Dollar Weakening Article Review

As the author of the article “Weakening dollar means buying power for foreign tourists in U.S.” has noted, the foreign tourists visiting United States benefit from the weakening dollar because they are able to spend more money not because the buying power of one dollar has increased or the prices went down, but because the exchange rates are different.  The article is based on the testimonies from tourists from versatile countries who are very pleasantly surprised with the ability to afford more goods and visit places that were too expensive for them before. Even the prices for air tickets are better and less expensive.

If to look back at the event of September 11, it is possible to attribute the weakening dollar to the overall economic slowdown.  The number of tourists has much declined and several industries were forced to slow down their operations. For example, in December the percent decline was following:

Hotel/Motel Revenue 19.4%
Consumer Confidence 14.9%
Hotel/Motel Occupancy 10.2%
Travel Agent Sales 8.9%

Of course, today the situation is not as bad and, in fact, the number of tourists is increasing as well as revenues of the industry.  One of the problems is that the American tourists are able to buy fewer goods for the same amount of dollars on their visits to the European countries because the exchange rate has changed not in their favor.  The most impacted sectors are:

  • Hotel/Motel Occupancy Rates
  • Hotel/Motel Room Revenue
  • Revenue Passenger Miles
  • Employment in Air Transportation and Transportation Service Industries
  • Rental Car Travel and Mileage per-day Index
  • Total Travel Agent Sales
  • Retail Sales in Eating and Drinking Establishments
  • Consumer Confidence Index

From the economic standpoint, the weakening of dollar has negative impact on the position of United States in the global economy and the possibilities to cooperate with the foreign suppliers.  However, from the standpoint of tourism, the weakening of dollar has a positive impact on the number of tourists. Foreigners are willing to visit United States and buy goods they could not afford before.  If to think for a moment, the exchange rates have not changed so much recently and people do not get much more dollars for the same amount of currency. The feeling they get about being able to afford more is false to some extent, but the change in few dollars is like the discount and tourists spend more money anyway, improving the economic well-being of United States.

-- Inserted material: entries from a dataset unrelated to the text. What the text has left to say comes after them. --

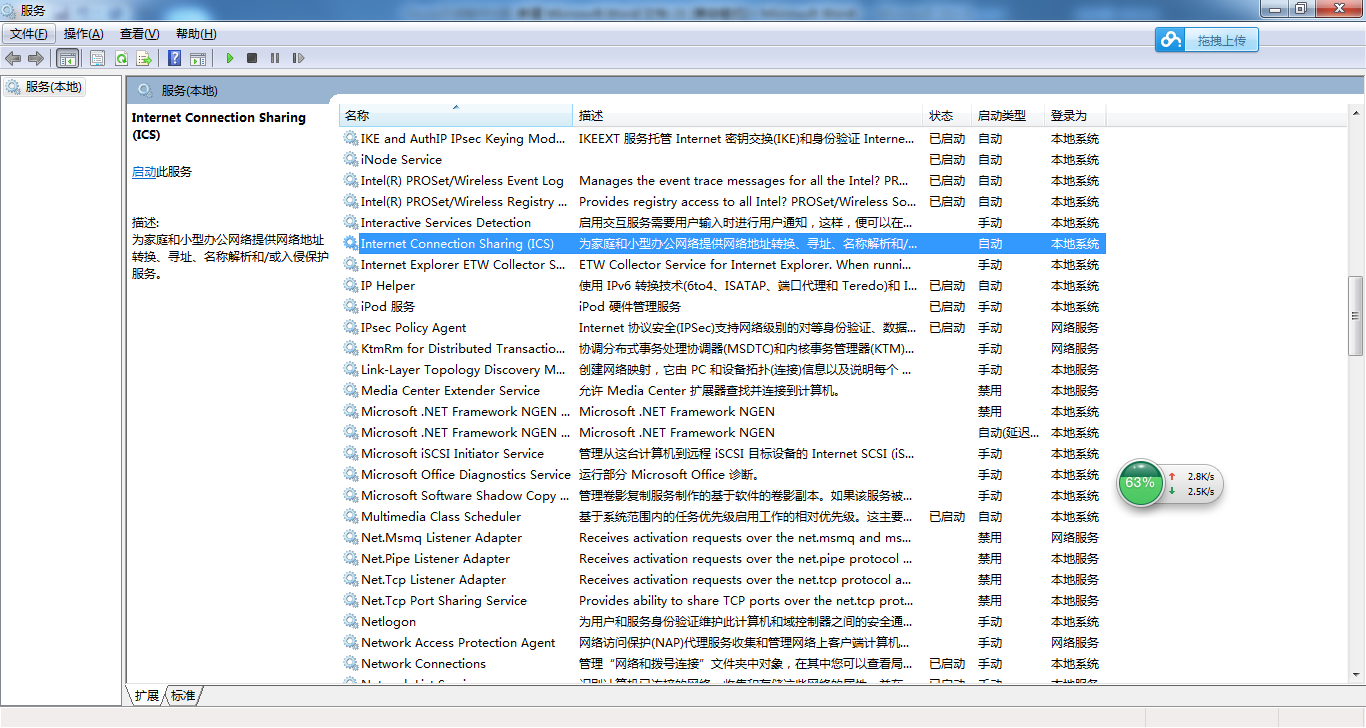Viewport: 1366px width, 728px height.
Task: Open Help via blue question mark icon
Action: pyautogui.click(x=175, y=59)
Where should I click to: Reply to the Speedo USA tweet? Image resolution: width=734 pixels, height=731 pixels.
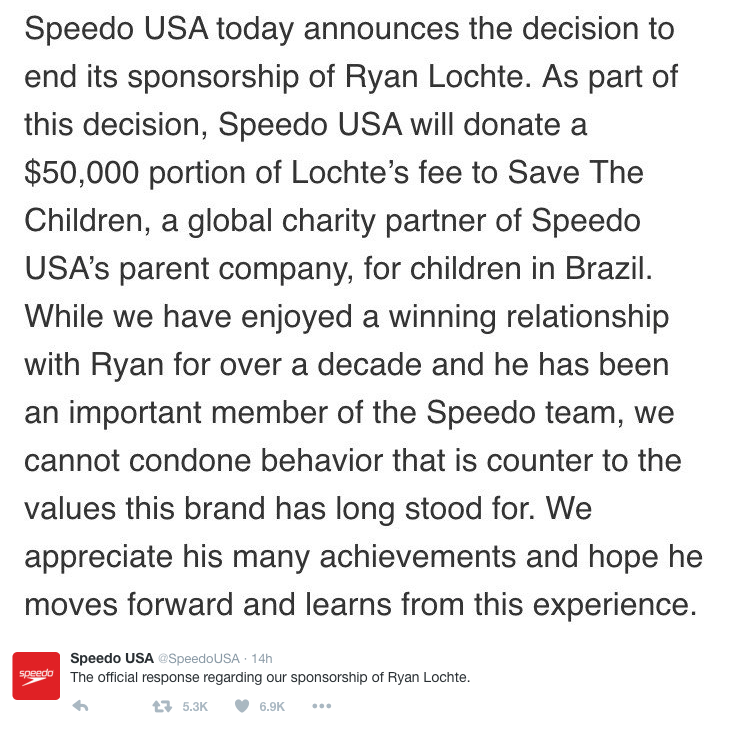(x=82, y=706)
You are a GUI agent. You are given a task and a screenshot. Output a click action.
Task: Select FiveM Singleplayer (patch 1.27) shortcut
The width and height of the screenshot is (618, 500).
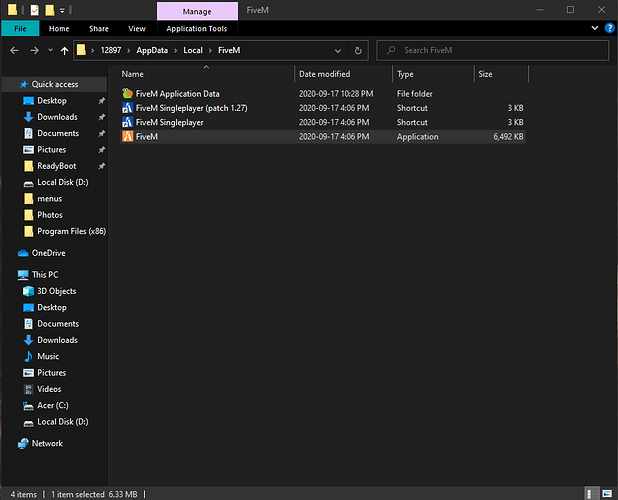tap(190, 108)
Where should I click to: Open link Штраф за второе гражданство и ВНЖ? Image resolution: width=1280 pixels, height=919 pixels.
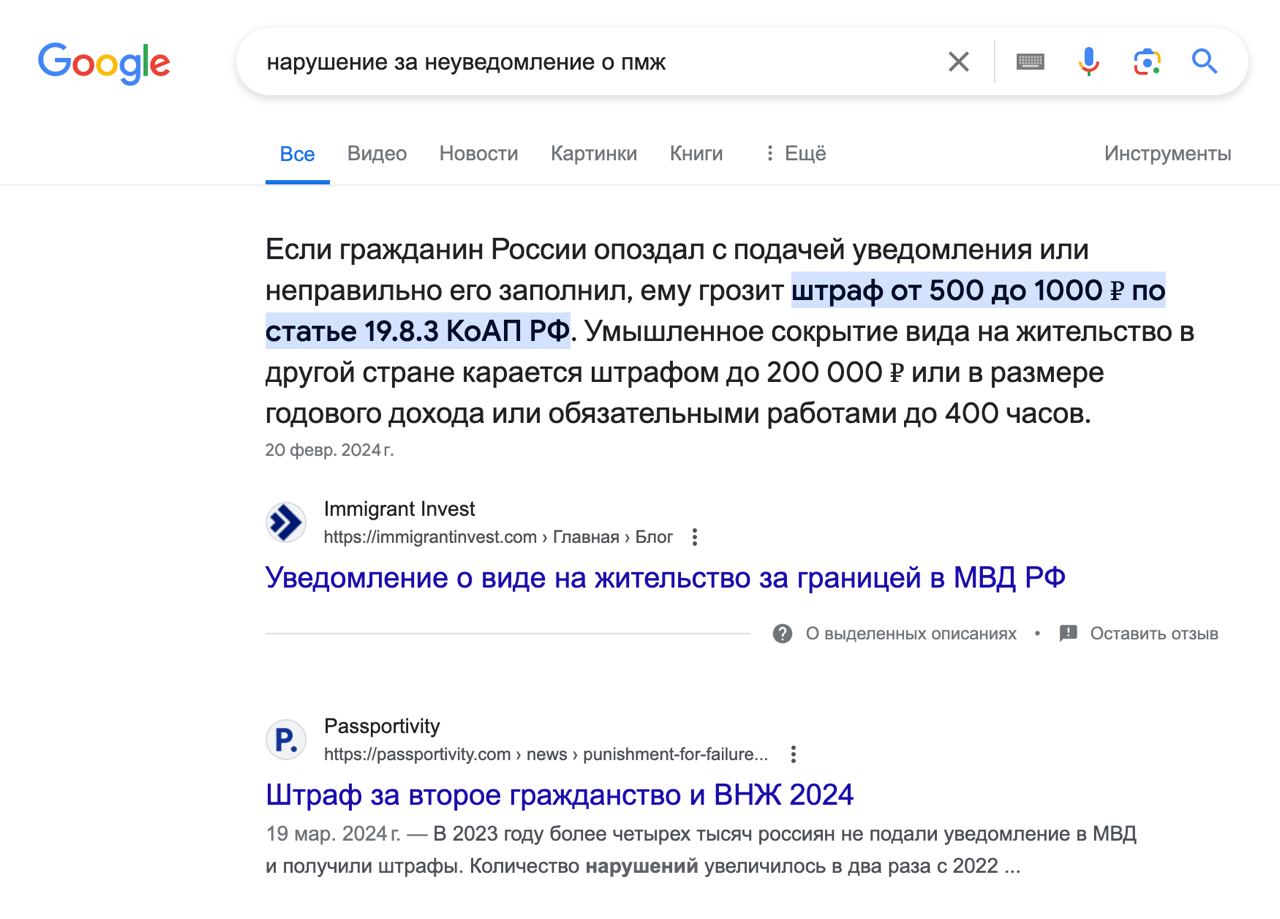(559, 794)
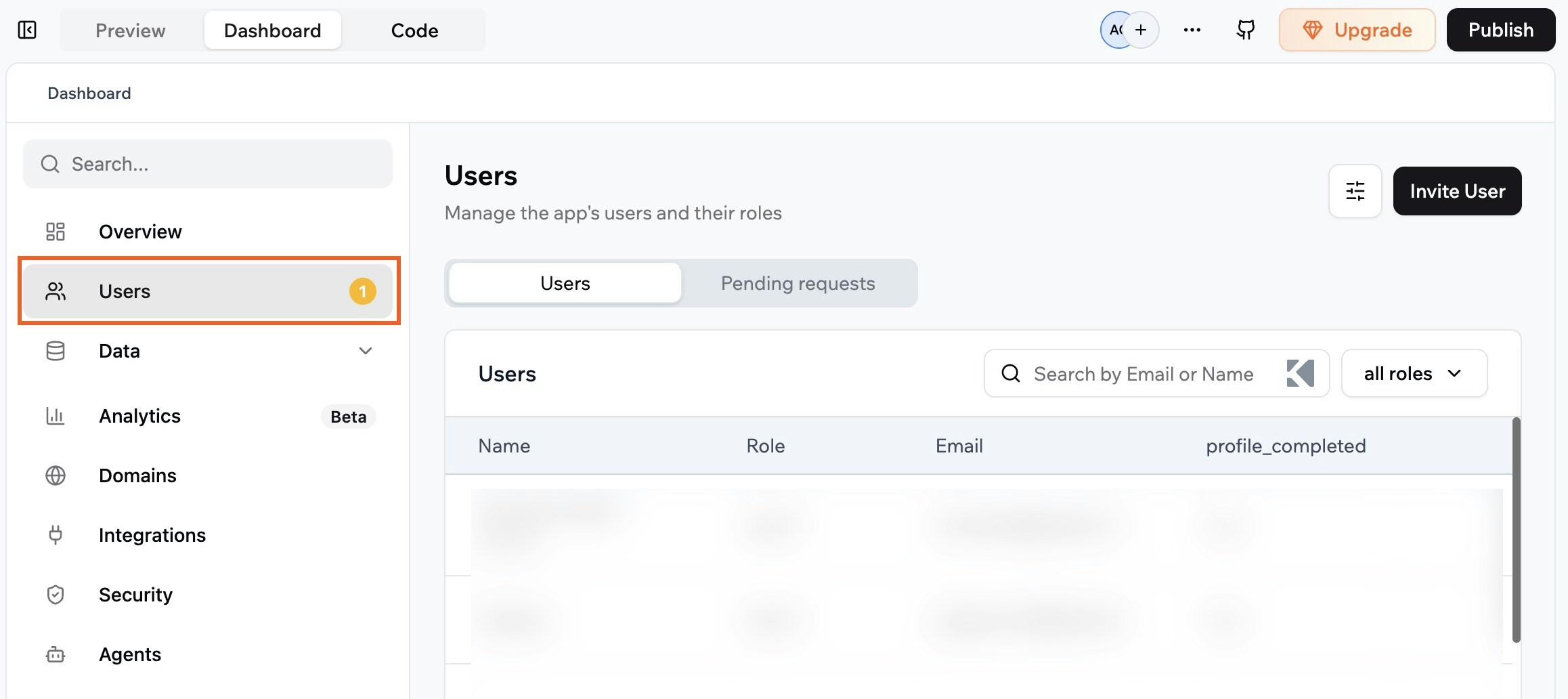This screenshot has width=1568, height=699.
Task: Open the Code tab
Action: point(414,30)
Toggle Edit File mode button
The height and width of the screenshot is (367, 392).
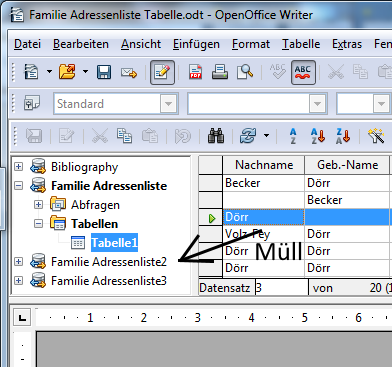click(162, 72)
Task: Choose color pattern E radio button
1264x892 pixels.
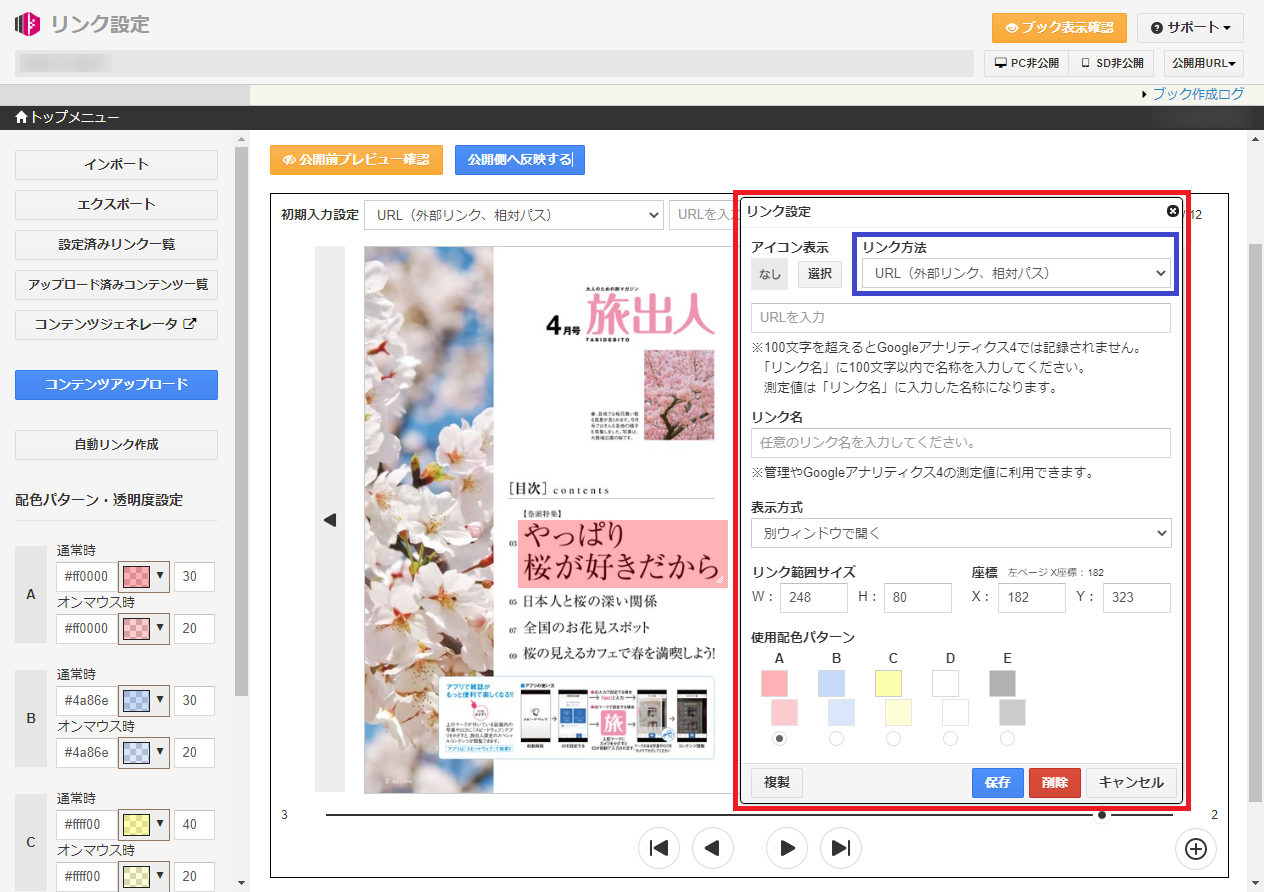Action: click(x=1007, y=738)
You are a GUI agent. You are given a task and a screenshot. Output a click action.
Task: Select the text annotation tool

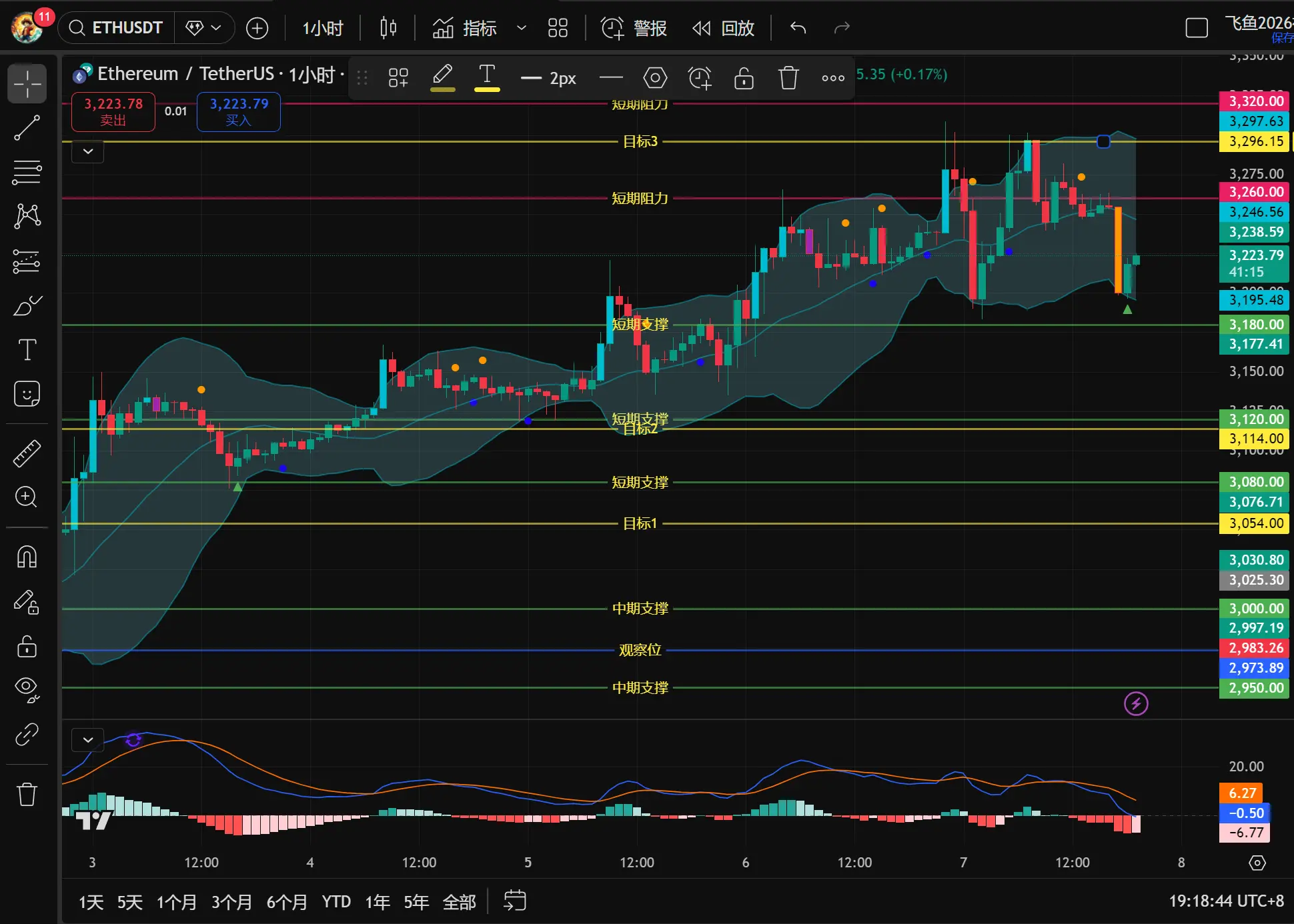pos(27,349)
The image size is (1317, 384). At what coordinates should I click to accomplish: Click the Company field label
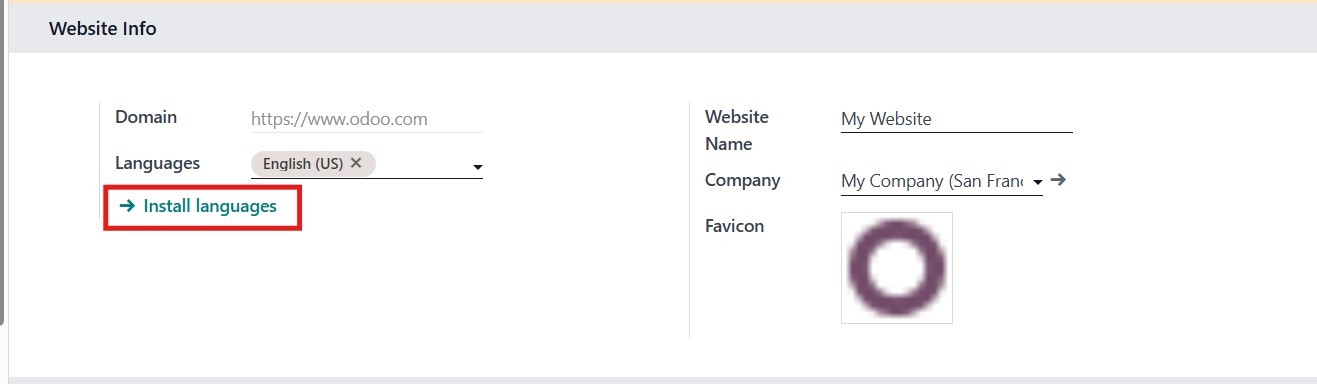point(743,181)
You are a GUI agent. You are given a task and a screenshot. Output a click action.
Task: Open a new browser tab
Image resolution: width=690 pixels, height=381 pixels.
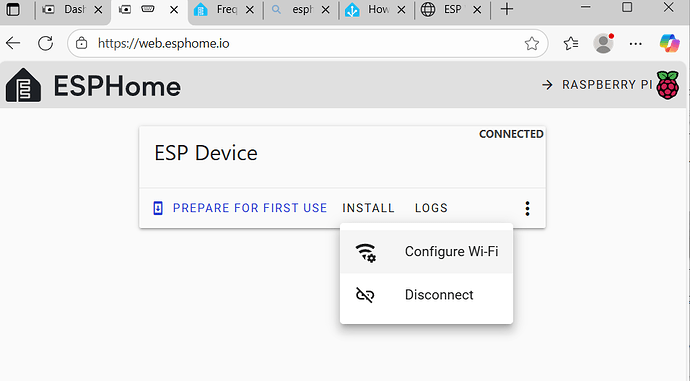point(507,9)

Of course, not everybody is satisfied and the weakening dollars is not beneficial for all foreigners.  For example, the tourists from Rome claim that it is still cheaper in Italy. For the last six months the exchange rate for dollar with the base currency euro has not been steady.

It is cleat that euro is stronger to dollar, however, it does not indicate that euro as the currency has became stronger or that the dollar became weaker because of euro.  The dollar is getting weaker due to the domestic economic situation and the European tourists benefit from such situation.

Works Cited

“Weakening dollar means buying power for foreign tourists in U.S.” USA Today 15 Dec 2003. 18 Feb 2006 <>.